Can anyone help me to figure out the the use of yield and return in Ruby. I'm a Ruby beginner, so simple examples are highly appreciated.
Thank you in advance!
The return statement works the same way that it works on other similar programming languages, it just returns from the method it is used on.
You can skip the call to return, since all methods in ruby always return the last statement. So you might find method like this:
def method
"hey there"
end
That's actually the same as doing something like:
def method
return "hey there"
end
The yield on the other hand, excecutes the block given as a parameter to the method. So you can have a method like this:
def method
puts "do somthing..."
yield
end
And then use it like this:
method do
puts "doing something"
end
The result of that, would be printing on screen the following 2 lines:
"do somthing..."
"doing something"
Hope that clears it up a bit. For more info on blocks, you can check out this link.
yield is used to call the block associated with the method. You do this by placing the block (basically just code in curly braces) after the method and its parameters, like so:
[1, 2, 3].each {|elem| puts elem}
return exits from the current method, and uses its "argument" as the return value, like so:
def hello
return :hello if some_test
puts "If it some_test returns false, then this message will be printed."
end
But note that you don't have to use the return keyword in any methods; Ruby will return the last statement evaluated if it encounters no returns.

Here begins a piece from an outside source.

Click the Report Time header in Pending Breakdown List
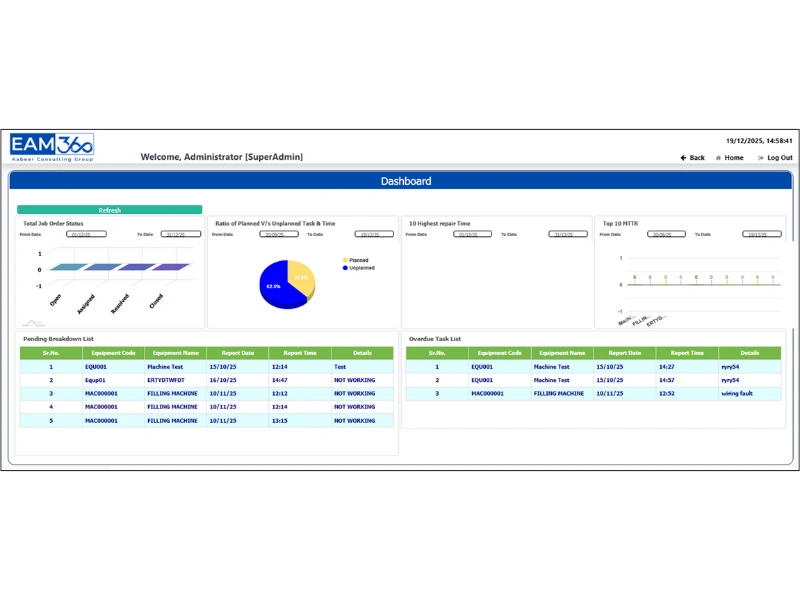This screenshot has height=600, width=800. tap(302, 352)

Thus these two are equivelent:
def explicit_return
# ...
return true
end
def implicit_return
# ...
true
end
Here's an example for yield:
# A simple iterator that operates on an array
def each_in(ary)
i = 0
until i >= ary.size
# Calls the block associated with this method and sends the arguments as block parameters.

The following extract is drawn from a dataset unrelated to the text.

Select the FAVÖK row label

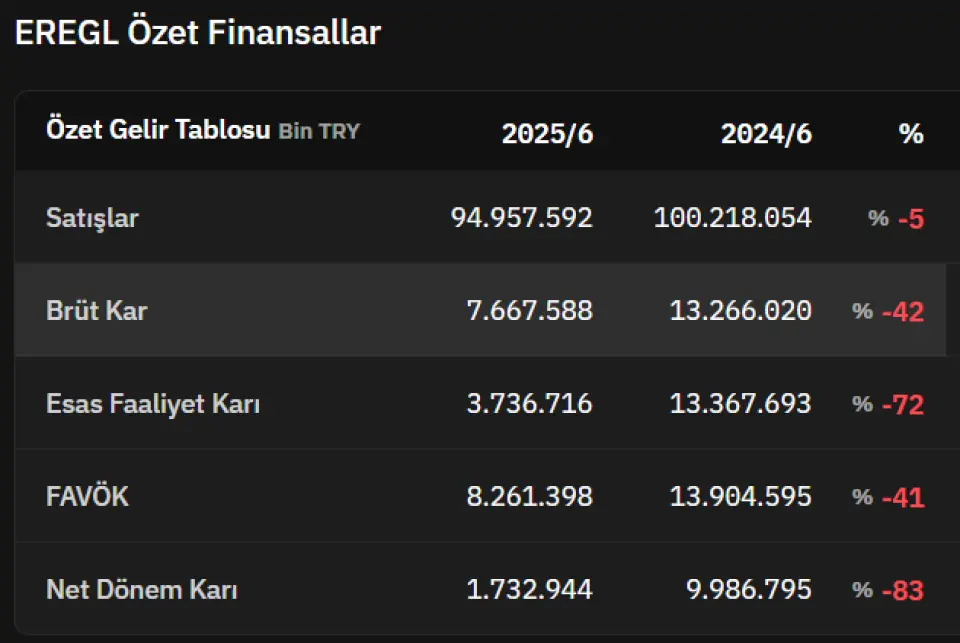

# Automatically raises LocalJumpError if there is no block, so to make it safe, you can use block_given?
yield(ary[i])
i += 1
end
end
# Reverses an array
result = [] # This block is "tied" to the method
# | | |
# v v v
each_in([:duck, :duck, :duck, :GOOSE]) {|elem| result.insert(0, elem)}
result # => [:GOOSE, :duck, :duck, :duck]
And an example for return, which I will use to implement a method to see if a number is happy:
class Numeric
# Not the real meat of the program
def sum_of_squares
(to_s.split("").collect {|s| s.to_i ** 2}).inject(0) {|sum, i| sum + i}
end
def happy?(cache=[])
# If the number reaches 1, then it is happy.
return true if self == 1
# Can't be happy because we're starting to loop
return false if cache.include?(self)
# Ask the next number if it's happy, with self added to the list of seen numbers
# You don't actually need the return (it works without it); I just add it for symmetry
return sum_of_squares.happy?(cache << self)
end
end
24.happy? # => false
19.happy? # => true
2.happy? # => false
1.happy? # => true
# ... and so on ...
Hope this helps! :)
def cool
return yield
end
p cool {"yes!"}
The yield keyword instructs Ruby to execute the code in the block. In this example, the block returns the string "yes!". An explicit return statement was used in the cool() method, but this could have been implicit as well.